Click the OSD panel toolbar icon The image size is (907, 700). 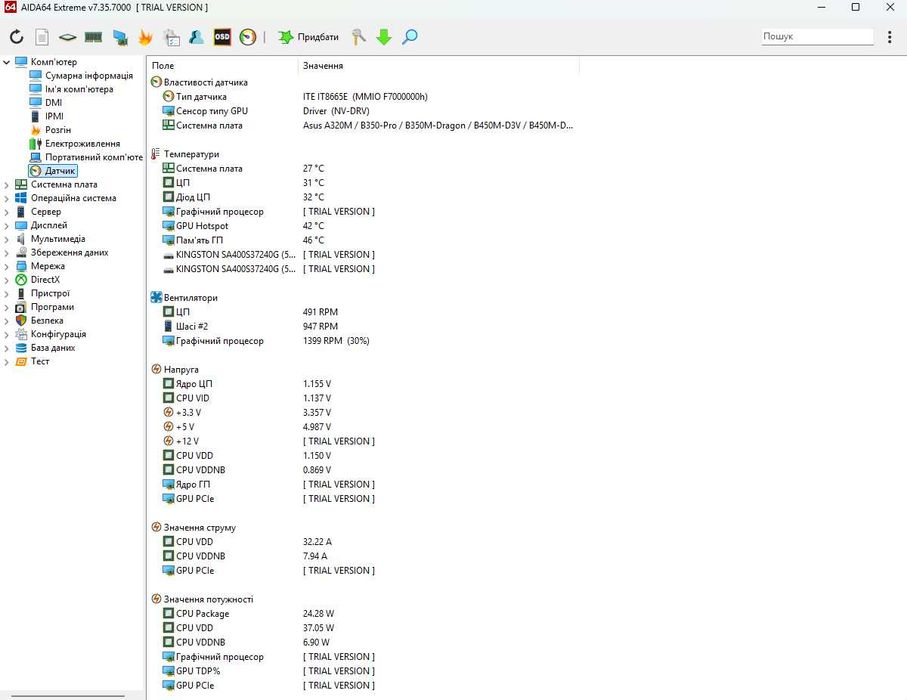222,37

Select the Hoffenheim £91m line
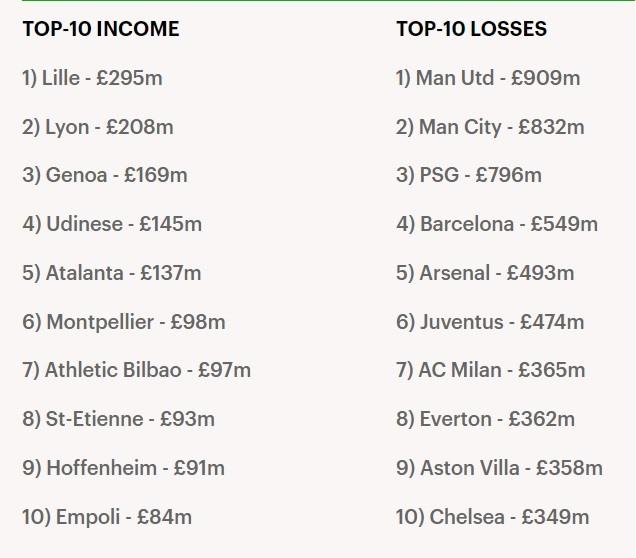coord(123,468)
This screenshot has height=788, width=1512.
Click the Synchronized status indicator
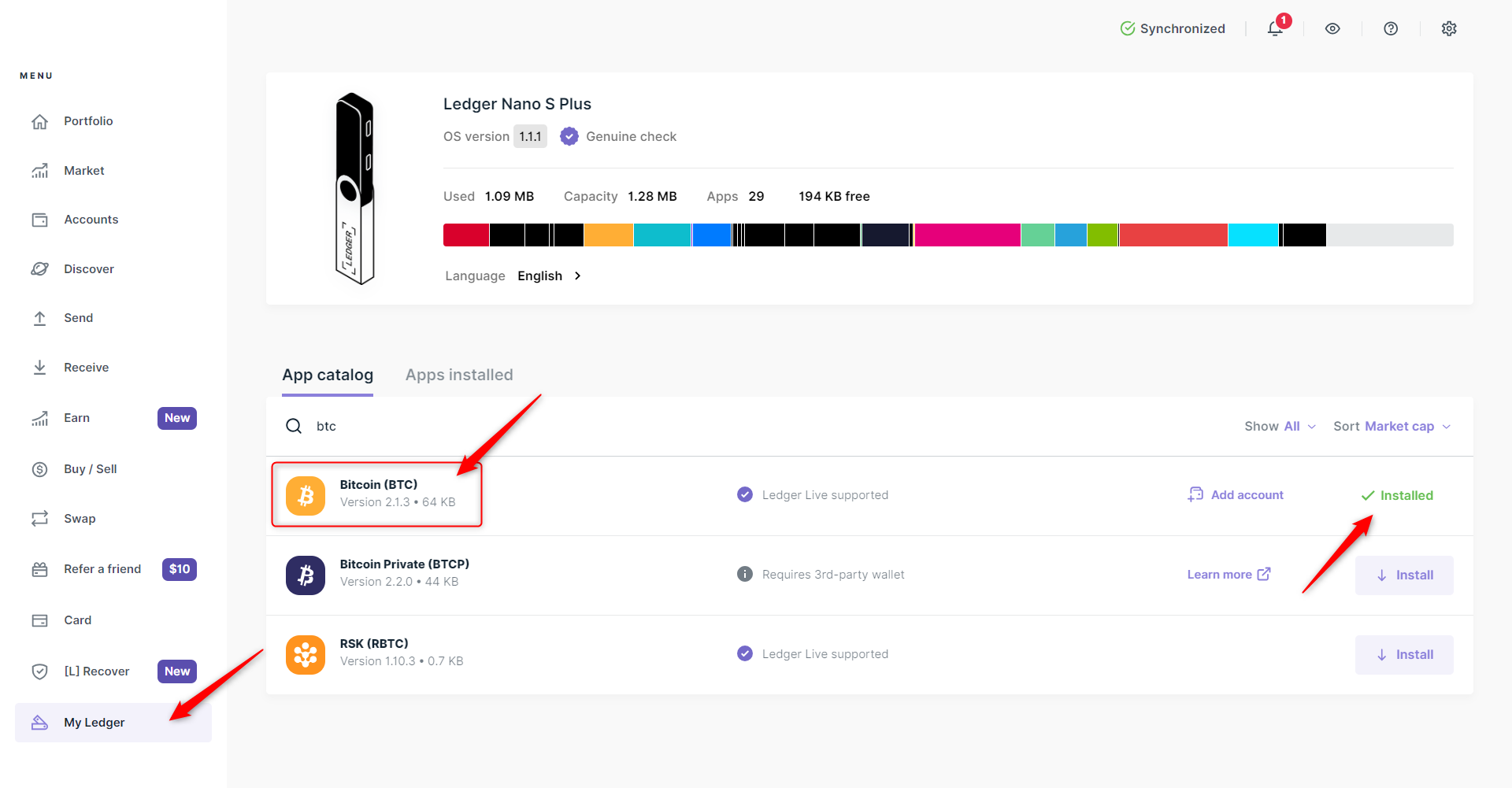pos(1173,29)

+++

• [Short task]: Copy the entries verbatim, beginning at the line that contains "This screenshot has height=788, width=1512." and continuing through the last line of the entries. Omit the pictures from your copy.

• [Response to this task]:
This screenshot has height=788, width=1512.
Click the Synchronized status indicator
pos(1173,29)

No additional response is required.